Started learning/using incus projects and puzzled by project network bridges ip addresses

bmullan · July 1, 2025, 10:14pm

I have 2 servers on Digital Ocean

node1
node2

I had no problem creating 2 projects on each NODE

tenant1
tenant2

my use case involved use of Wireguard installed on each NODE and using
wireguard’s allowed-ips to add each NODE’s subnets (incus bridge networks) to be accessible via VPN tunnel from node1 ↔ node2

But I ran up against something I’m not sure I understand.

Checking the project named “tenant1” on each server NODE:

Top picture is from the Digital Ocean server named node1 and shows
result of executing:

incus network ls --project=tenant1

Bottom picture is from the Digital Ocean server named node2 and shows
result of executing:

incus network ls --project=tenant1

on both node1 and node2 despite being separate Digital Ocean server instances

node1
- br-tenant1 = 10.204.203.1/24
- br-tenant2 = 10.73.7.1/24

node2
- br-tenant1 = 10.204.203.1/24
- br-tenant2 = 10.73.7.1/24

the br-tenant1 ip address on node1 is identical to the br-tenant1 ip address on node2 ??
same for br-tenant2 on both server/NODES

Problem:
on each Wireguard VPN Peer the “allowed-ips” cannot permit the same subnet on two separate Nodes or tunnel traffic will only be directed to only 1 node’s incus subnet (either node1 or node2)

First, I was surprised they were identical on 2 separate servers as I had thought they would be more random IP addressed than that.

I copied & used the same script to create the projects on both node1 & node2.
And that script does not configure any IP address for the project bridges?

Can anyone help me understand how 2 separate servers are getting identical 10.x.x.x/24 addresses assigned to incus project bridges on each server?

note1:
yes I understand that in this test environment config it might be possible for this to occur
but
I’ve repeated this 3-4 times and the results are the same every time.
Each time both server/nodes end up with identical IP addresses for the incus bridges assigned to each project on each node

note2:
I have not looked at using OVN in this yet but have seen some comments that OVN might be a way to resolve this conundrum.

thanks for any ideas/thoughts

simos · July 2, 2025, 6:15am

When a managed (by Incus) network is created, there is code in there to select a 10.x.x.x/24 network that, to the best of its knowledge, will not have any conflicts elsewhere. Obviously, an Incus setup on one server is not aware of a potential conflict on a separate Incus setup on another server.

As far as I can remember, the network is generated randomly; a random network is generated, it’s checked that there is no conflict. If there is conflict, it will generate a new one. And do this for 100 times before giving up and informing the user. It’s weird that you are getting same networks on DO. As if rand() is not properly seeded. Or, something else.

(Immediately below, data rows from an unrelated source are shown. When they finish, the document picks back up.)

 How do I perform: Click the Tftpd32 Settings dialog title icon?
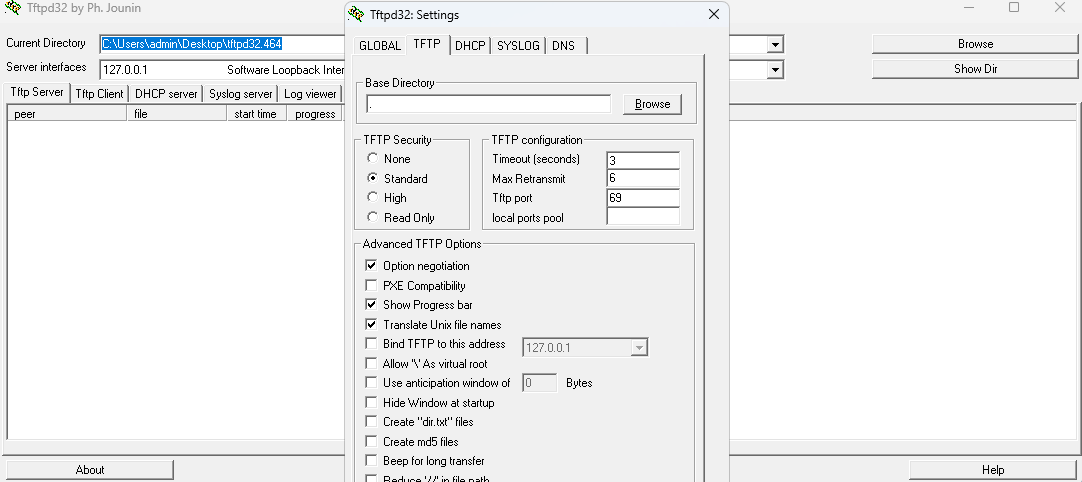(x=355, y=15)
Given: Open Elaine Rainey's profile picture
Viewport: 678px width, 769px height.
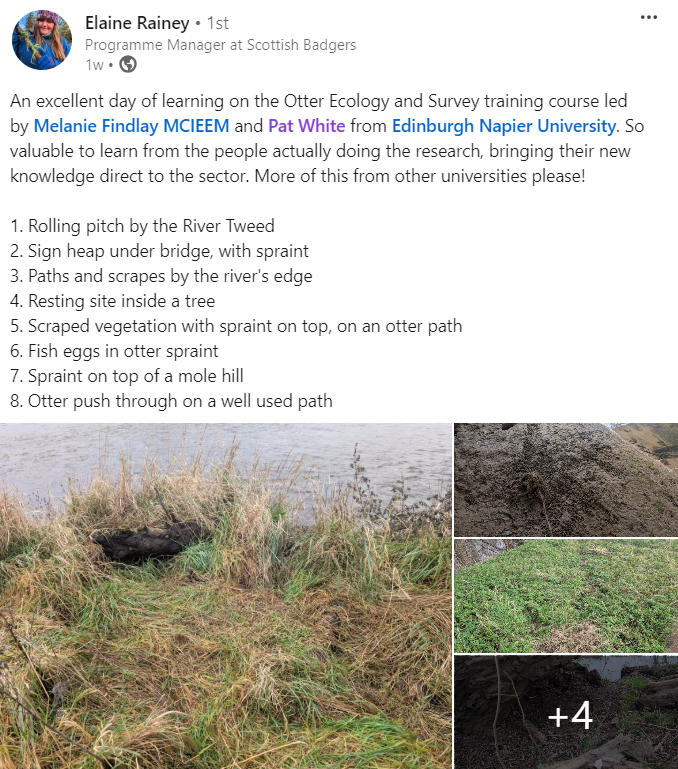Looking at the screenshot, I should (x=42, y=40).
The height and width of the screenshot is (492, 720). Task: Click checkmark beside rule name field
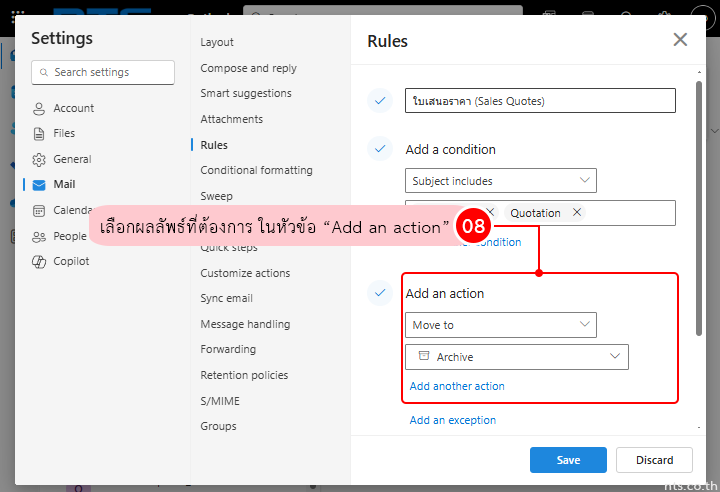click(x=379, y=100)
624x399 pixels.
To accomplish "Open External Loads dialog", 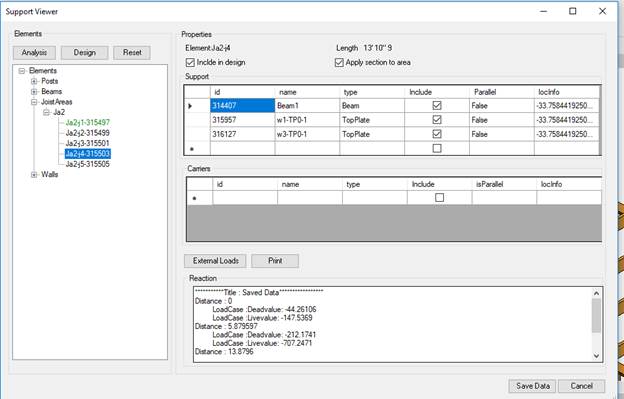I will pyautogui.click(x=215, y=261).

Ok, I searched in there and it’s here.

github.com/lxc/incus

internal/server/network/network_utils.go

main


      
          		// Signal dnsmasq.
          		err = dnsmasq.Kill(network, true)
          		if err != nil {
          			return err
          		}
          	}
          
          	return nil
          }
          
          func randomSubnetV4() (string, error) {
          	for range 100 {
          		cidr := fmt.Sprintf("10.%d.%d.1/24", rand.Intn(255), rand.Intn(255))
          		_, subnet, err := net.ParseCIDR(cidr)
          		if err != nil {
          			continue
          		}
          
          		if inRoutingTable(subnet) {
          			continue
          		}

Can you check whether the server IP addresses on DO are in the 10.x.x.x range? And whether your server is able to somehow access the 10.x.x.x range of other customers?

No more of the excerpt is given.